-- EXERCISE AIM --
What you produce should be every line from the data that includes "beside".

[Records from a collection]
━━━━━━━━━━━━━━━━━━━━

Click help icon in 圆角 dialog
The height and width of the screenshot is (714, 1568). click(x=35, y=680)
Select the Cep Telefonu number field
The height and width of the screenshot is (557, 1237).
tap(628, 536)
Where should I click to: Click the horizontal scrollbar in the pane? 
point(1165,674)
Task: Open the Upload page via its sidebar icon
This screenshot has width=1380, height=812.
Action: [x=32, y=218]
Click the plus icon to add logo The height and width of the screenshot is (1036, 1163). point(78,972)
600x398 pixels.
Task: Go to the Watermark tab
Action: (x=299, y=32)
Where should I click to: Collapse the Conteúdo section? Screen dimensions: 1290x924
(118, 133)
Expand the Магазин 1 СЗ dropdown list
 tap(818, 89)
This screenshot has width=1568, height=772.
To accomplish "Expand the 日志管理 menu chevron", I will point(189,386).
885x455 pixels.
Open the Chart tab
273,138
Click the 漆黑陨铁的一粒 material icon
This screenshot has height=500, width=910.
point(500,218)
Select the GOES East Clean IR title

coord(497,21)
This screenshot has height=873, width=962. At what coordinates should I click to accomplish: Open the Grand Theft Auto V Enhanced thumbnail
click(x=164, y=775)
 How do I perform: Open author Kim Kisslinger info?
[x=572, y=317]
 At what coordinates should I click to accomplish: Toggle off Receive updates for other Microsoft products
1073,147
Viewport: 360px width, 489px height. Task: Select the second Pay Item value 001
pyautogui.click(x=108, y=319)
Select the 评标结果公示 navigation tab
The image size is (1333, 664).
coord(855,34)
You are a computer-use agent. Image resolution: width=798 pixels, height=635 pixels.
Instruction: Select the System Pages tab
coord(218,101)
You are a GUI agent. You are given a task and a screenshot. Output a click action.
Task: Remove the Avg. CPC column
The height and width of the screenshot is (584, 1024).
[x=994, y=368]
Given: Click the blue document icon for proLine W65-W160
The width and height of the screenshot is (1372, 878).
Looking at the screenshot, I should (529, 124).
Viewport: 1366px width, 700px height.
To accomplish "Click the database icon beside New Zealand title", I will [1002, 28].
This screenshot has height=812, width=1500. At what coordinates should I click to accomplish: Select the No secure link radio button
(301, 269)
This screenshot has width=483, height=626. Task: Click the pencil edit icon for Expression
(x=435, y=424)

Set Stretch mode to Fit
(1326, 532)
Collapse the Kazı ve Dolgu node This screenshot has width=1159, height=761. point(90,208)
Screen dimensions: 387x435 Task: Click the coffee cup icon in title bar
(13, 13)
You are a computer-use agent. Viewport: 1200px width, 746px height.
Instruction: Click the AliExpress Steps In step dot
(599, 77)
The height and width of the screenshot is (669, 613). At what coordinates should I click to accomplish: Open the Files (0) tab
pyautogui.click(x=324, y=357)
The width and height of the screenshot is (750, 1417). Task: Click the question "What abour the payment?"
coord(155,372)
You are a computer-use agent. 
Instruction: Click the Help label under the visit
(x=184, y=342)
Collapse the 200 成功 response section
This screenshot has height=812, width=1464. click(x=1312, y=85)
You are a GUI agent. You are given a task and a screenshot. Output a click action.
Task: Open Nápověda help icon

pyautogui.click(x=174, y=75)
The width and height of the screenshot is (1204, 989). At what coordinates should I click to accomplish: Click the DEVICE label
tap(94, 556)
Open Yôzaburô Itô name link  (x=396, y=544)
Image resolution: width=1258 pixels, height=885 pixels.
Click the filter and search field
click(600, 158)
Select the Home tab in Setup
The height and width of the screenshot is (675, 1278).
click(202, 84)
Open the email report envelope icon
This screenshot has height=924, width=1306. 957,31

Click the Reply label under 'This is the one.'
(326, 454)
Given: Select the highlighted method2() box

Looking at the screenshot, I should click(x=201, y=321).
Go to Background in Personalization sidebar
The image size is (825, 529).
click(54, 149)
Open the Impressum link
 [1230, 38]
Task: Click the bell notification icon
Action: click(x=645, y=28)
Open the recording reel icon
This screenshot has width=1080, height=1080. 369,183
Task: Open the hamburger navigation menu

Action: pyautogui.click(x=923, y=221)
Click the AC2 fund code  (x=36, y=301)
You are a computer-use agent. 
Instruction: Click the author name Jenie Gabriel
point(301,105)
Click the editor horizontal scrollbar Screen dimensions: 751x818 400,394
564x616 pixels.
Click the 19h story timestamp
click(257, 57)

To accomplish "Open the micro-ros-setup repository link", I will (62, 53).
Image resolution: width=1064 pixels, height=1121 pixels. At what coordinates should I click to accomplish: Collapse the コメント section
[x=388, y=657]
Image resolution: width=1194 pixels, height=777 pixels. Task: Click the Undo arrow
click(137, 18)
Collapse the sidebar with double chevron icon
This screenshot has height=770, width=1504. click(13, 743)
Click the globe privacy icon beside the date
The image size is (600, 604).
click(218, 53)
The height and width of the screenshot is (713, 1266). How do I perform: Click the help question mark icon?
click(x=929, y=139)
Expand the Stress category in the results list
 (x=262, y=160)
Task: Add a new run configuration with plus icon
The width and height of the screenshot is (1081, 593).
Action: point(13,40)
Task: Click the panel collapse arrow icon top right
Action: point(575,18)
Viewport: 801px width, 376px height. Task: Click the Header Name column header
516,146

━━━━━━━━━━━━━━━━━━━━

-- WRITTEN ANSWER --
To accomplish "Click the database icon beside New Zealand title", I will [1002, 28].
Click the globe privacy icon beside the date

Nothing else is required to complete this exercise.